Learning the Ropes
Ranching is a family business. At least it is around here. We are fortunate enough to live on a family owned and operated ranch. Not only that, but we have four generations that get to work on the ranch together. Blessed is what we are. But if we want all four generations to get to do much work together, we've got some teaching to do.
We've been ponying kids around the place since they were big enough to have the balance required to stay sitting up on a moving quadruped. But as the older boys, including three 6 year olds and one 5 year old, started getting bigger and more coordinated, we got to thinking they could use some horses to build confidence on and really learn to ride. One of my sister-in laws already has a horse that treats the kids pretty well and the ranch owns a GIANT blue horse that we have turned our boy loose on a time or two, but the fact that he handles a lot like a Mack truck makes him a little hard for little people to motivate. So the search began.
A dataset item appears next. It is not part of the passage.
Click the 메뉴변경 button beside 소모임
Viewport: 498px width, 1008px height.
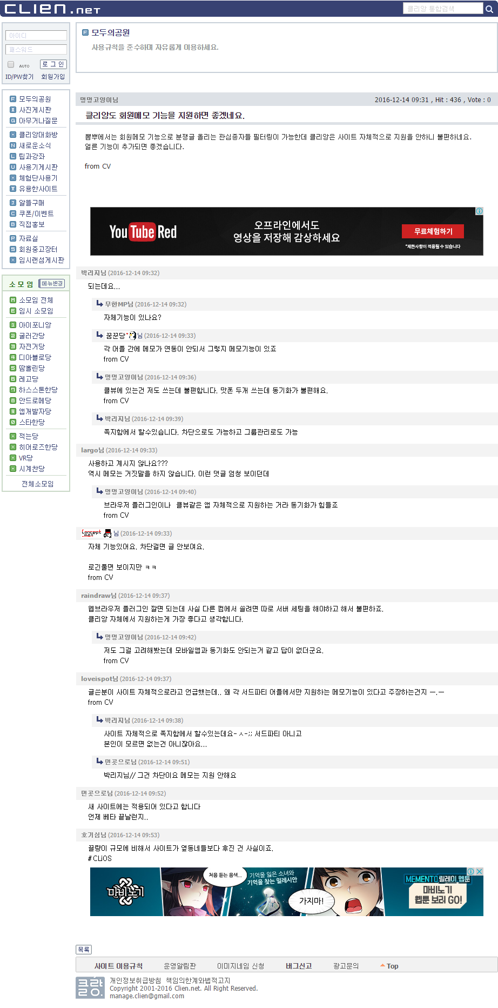point(52,284)
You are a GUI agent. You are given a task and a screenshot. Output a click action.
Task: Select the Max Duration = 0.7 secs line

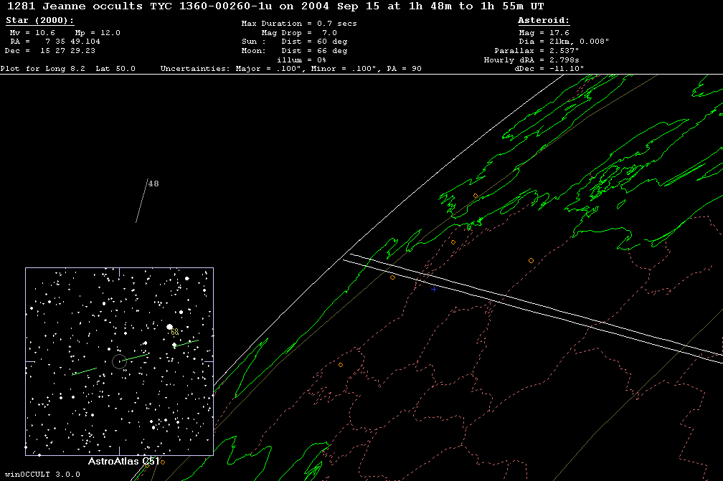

We were lucky enough to stumble across a pair of ponies that were just what we were looking for. They are indeed still ponies in that they are hard headed and have a good amount of sass. But these two girls have been patient and aside from one wild bucking incident (incited by a foal) we have had a great time with these girls. We spent a lot of last summer, especially, working with the boys to build their confidence and try to work on their technical skills. This includes starting with brushing your horse down and getting your horse saddled correctly. Stepping on the correct side of the horse, and how to get your horse to stop, go, turn... all of the basic things that you don't think about much when you've been riding for a while that make a huge difference when you're just starting out.
My nephews that live over the mountain get in as much practice as they can while they are here. Tess and I have been starting to work with the four older kids that live here again this summer. You can tell the boys benefited from their work last year and we are hoping they get lots of chances to ride with their dads and move cows. Learning to ride correctly does not mean you know how to handle cattle. That is a whole other discussion to be saved for another day. Thankfully those skills can be learned with experience. For now, Tess and I will continue working with the kids on their posture and hand placement, stirrups and latigos, and the ranch-work can help them learn the ropes.